Bradley McDougald, a man with a firm grasp on fashion right down to his shiny white gators, dressed like a young man who considers playing football at Kansas a privilege, not a right. He also sounded like a man who didn’t know he was walking into the middle of a big-time atmosphere.
“When I was being recruited, I made it to a basketball game, and then I made it to the spring game, so I never saw the stadium the way it was tonight,” said McDougald, a native of Dublin, Ohio. “I’m definitely happy I came here.”
The tailgating scene had a serious buzz to it, adding to the big-time feel. The students turned out in huge numbers, a must.
“We’re coming into the season with great expectations, but we have to come in and prove it every day,” he said. “I feel the fans really added to the atmosphere tonight.”

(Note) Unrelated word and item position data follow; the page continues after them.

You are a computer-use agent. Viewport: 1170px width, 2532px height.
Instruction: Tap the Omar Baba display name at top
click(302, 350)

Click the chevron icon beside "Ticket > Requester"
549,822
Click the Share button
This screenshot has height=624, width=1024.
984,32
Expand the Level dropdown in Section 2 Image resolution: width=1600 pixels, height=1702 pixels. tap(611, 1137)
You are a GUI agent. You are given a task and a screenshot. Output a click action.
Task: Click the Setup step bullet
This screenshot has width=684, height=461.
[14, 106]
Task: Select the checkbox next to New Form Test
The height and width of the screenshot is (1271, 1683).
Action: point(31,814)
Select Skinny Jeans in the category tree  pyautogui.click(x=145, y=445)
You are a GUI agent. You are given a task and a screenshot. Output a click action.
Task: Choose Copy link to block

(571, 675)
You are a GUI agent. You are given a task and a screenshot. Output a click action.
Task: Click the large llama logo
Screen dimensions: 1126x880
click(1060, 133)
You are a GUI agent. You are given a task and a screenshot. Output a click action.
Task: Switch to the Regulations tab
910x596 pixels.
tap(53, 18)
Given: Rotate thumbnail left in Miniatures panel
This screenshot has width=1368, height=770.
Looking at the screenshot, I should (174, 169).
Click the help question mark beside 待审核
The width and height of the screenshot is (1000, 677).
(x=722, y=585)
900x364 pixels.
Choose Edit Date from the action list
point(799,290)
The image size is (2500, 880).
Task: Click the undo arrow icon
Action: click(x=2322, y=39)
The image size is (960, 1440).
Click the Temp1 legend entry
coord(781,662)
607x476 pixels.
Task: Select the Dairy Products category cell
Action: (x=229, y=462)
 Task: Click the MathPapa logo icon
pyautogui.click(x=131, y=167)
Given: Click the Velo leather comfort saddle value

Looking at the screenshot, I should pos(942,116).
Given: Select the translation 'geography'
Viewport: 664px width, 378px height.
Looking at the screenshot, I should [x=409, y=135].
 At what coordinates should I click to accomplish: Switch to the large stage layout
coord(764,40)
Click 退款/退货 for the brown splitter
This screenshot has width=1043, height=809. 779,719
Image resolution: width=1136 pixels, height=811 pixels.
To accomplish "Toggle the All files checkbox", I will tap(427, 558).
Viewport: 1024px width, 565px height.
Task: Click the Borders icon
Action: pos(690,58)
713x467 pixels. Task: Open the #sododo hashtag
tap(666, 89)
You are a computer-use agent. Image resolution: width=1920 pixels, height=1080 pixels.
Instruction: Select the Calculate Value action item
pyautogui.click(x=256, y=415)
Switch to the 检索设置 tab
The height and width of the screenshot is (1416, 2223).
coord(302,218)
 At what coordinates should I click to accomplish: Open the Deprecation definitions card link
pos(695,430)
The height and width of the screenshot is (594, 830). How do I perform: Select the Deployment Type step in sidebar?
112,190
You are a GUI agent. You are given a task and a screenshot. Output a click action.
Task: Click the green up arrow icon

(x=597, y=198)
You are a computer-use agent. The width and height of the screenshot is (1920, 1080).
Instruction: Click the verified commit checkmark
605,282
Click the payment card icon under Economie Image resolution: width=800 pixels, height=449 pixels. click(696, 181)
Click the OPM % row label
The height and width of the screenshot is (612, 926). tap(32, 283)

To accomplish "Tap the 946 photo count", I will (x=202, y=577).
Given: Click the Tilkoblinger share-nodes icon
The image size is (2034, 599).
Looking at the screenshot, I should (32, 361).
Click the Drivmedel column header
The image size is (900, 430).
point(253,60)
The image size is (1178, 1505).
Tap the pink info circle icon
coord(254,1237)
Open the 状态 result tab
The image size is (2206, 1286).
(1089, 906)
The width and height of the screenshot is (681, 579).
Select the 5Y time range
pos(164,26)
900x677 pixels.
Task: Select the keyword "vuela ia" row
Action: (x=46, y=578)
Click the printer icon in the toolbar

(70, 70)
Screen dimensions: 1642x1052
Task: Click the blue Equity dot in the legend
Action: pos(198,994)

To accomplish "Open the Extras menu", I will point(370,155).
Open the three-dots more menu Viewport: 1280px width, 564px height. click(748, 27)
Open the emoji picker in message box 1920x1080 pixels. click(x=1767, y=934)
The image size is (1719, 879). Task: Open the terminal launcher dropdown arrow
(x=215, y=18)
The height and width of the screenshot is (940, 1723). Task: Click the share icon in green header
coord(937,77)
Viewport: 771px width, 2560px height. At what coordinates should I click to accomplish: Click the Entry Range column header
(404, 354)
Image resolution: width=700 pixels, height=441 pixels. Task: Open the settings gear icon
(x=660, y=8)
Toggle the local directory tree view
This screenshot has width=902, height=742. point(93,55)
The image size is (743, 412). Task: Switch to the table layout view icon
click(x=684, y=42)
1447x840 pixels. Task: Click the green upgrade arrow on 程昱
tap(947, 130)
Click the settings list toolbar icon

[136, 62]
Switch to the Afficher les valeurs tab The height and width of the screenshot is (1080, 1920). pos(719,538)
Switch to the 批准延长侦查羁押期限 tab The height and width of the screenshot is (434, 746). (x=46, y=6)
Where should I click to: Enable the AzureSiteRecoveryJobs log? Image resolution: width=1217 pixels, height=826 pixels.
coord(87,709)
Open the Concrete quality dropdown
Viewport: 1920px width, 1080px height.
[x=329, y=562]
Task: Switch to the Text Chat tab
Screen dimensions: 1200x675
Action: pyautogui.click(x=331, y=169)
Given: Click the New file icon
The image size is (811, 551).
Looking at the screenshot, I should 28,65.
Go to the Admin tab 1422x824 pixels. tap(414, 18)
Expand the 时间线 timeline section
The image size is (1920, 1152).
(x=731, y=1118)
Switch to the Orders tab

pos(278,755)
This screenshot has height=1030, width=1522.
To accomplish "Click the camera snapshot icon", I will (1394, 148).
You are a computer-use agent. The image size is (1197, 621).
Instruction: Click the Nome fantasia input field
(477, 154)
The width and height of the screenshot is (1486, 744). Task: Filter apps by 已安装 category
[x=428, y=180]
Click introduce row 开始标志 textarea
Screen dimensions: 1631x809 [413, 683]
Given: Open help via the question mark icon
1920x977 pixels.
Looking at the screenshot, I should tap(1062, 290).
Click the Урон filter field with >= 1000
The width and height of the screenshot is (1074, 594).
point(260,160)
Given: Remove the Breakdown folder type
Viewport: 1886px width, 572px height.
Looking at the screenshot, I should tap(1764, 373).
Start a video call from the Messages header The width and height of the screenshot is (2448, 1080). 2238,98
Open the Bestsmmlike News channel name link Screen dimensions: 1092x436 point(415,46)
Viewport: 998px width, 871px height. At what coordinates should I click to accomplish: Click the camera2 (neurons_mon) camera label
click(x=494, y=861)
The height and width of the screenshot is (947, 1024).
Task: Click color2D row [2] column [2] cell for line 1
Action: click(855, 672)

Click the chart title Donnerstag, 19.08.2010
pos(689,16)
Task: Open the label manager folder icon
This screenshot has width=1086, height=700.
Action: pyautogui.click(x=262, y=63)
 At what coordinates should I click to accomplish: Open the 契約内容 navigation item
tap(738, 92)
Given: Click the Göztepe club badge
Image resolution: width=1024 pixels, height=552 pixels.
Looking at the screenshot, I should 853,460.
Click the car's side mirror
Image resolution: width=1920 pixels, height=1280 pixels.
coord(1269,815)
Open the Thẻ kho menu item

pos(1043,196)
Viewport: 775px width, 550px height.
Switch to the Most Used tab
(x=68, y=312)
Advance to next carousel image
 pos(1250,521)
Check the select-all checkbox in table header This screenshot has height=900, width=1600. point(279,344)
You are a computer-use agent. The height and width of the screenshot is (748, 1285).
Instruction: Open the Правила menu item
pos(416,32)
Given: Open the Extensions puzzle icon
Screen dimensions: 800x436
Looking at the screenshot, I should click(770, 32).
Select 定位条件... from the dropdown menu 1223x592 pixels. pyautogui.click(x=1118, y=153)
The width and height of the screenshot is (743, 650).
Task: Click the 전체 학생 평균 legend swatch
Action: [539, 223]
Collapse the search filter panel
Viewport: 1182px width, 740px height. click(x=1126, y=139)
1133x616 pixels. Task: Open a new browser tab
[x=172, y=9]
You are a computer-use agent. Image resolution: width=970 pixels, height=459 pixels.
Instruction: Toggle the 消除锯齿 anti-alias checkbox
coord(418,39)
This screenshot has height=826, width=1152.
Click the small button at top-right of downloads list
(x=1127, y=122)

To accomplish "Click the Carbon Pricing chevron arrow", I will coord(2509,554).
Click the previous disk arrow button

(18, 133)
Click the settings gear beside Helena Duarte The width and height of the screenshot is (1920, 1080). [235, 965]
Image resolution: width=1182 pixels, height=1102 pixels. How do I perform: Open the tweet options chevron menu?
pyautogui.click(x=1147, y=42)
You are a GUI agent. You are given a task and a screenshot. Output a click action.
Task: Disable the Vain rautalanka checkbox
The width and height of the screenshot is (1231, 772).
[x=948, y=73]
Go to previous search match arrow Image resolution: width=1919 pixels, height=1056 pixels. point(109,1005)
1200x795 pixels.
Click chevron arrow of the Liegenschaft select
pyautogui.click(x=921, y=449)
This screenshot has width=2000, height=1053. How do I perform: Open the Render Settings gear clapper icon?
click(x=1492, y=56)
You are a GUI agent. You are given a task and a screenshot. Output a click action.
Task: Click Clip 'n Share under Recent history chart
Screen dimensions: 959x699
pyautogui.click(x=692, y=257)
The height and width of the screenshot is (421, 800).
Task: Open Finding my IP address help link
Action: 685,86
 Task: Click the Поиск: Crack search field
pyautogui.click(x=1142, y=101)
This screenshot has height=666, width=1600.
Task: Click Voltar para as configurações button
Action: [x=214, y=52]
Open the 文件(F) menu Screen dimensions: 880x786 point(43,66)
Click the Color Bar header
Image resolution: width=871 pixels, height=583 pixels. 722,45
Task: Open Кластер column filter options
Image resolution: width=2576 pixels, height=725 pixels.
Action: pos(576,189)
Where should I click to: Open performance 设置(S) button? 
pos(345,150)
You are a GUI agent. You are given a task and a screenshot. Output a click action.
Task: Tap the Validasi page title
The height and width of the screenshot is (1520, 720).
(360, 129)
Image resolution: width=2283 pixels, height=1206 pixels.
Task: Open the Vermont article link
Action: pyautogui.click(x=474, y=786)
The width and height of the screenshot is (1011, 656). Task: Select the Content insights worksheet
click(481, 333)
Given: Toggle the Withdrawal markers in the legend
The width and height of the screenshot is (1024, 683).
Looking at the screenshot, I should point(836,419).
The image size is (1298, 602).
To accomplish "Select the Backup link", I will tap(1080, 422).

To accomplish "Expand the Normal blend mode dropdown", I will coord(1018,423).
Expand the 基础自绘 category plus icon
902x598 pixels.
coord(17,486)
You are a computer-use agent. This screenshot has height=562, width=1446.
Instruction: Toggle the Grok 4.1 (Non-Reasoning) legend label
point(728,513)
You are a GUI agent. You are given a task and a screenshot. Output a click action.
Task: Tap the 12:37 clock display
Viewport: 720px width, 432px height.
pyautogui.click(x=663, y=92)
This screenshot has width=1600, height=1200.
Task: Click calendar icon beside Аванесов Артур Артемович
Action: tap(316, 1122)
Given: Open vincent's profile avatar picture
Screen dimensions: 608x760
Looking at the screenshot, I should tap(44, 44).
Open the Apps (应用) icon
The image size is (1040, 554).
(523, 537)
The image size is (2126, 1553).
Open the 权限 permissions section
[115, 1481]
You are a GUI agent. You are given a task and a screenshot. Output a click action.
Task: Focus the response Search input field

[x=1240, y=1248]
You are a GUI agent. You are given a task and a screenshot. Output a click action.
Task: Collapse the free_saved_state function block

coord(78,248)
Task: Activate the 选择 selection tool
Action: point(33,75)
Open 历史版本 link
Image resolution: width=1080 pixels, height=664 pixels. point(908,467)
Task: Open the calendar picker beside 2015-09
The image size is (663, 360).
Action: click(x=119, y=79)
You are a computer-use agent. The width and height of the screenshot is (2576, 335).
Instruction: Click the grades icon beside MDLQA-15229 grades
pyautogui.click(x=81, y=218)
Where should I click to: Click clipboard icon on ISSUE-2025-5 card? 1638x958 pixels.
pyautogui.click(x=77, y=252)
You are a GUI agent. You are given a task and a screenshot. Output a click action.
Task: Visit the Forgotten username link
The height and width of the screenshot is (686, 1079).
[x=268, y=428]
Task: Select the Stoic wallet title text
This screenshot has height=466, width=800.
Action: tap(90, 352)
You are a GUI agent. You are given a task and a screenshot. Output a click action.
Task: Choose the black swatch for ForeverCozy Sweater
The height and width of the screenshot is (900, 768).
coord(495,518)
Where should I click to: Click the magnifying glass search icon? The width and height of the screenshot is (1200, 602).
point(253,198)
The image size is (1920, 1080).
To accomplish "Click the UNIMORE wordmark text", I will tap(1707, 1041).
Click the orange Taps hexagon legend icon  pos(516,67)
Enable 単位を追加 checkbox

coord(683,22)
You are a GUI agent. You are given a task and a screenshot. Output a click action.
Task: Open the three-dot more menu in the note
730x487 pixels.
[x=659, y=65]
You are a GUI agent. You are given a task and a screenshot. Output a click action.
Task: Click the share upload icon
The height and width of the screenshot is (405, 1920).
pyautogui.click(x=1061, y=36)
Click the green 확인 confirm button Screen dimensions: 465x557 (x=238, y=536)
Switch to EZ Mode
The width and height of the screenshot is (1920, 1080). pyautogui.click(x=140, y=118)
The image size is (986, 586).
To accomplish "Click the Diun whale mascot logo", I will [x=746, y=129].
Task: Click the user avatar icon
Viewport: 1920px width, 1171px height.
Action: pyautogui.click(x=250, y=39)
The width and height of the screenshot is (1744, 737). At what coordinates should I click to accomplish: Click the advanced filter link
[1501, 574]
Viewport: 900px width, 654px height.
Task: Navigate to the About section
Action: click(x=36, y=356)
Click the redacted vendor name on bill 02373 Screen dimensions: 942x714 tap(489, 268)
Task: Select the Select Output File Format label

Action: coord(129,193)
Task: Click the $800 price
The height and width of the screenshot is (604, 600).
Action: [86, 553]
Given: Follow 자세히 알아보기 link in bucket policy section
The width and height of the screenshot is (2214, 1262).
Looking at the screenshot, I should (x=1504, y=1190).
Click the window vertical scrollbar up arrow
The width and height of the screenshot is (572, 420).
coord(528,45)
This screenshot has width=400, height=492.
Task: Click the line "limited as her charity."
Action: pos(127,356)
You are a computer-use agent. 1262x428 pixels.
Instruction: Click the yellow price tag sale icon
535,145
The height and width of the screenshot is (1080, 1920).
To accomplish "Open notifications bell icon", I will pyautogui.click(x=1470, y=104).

And then subtracted from it when far too many students didn’t stay through the final play. It’s the last hurdle that needs to be cleared for Kansas’ evolution to a big-time football school. With five Memorial Stadium games left in the careers of Todd Reesing and Kerry Meier — would have been six but for the Missouri game being moved off campus — look for the student body to realize soon that it makes no sense to miss a single play of their careers.
Reesing and Meier qualify as reasons McDougald feels fortunate to play football for Kansas. The great thing about senior stars is that it gives head starts to freshmen. In the early days of Reesing’s career, receivers had to learn as they went along that with him buying time play after play, they would be rewarded for never letting up, forever trying to get open. Now it’s so ingrained in the veterans it immediately is picked up by rookies as standard operating procedure. The same goes for the way receivers block. They did a terrific job of that in the season-opening 49-3 blowout of overmatched Northern Colorado, especially an extremely physical Kerry Meier.
“We have this thing called ‘scramble rule,’” said McDougald, who debuted with two catches for 49 yards. “As a play breaks down, you could tell we don’t ever stop. We keep going through the echo of the whistle. As long as Todd is up on his feet, you never know what to expect.”
The best thing about playing with Reesing?
“Just the way he never gives up,” McDougald said. “He’s definitely smart. ... Sometimes in the meeting rooms he knows more than the coaches. Just playing with a quarterback like him will do wonders with my future.”
He said the same about teaming with Meier.
“I had great blocking upfield from Kerry and Tertavian (Ingram), and that kind of symbolizes our wide-receiver corps,” McDougald said. “We’re always looking out for each other. Kerry’s just an animal. He really overemphasizes the little things to make his overall game better. He’s definitely more a player-coach on the field. That definitely is a bonus for me as a young player.”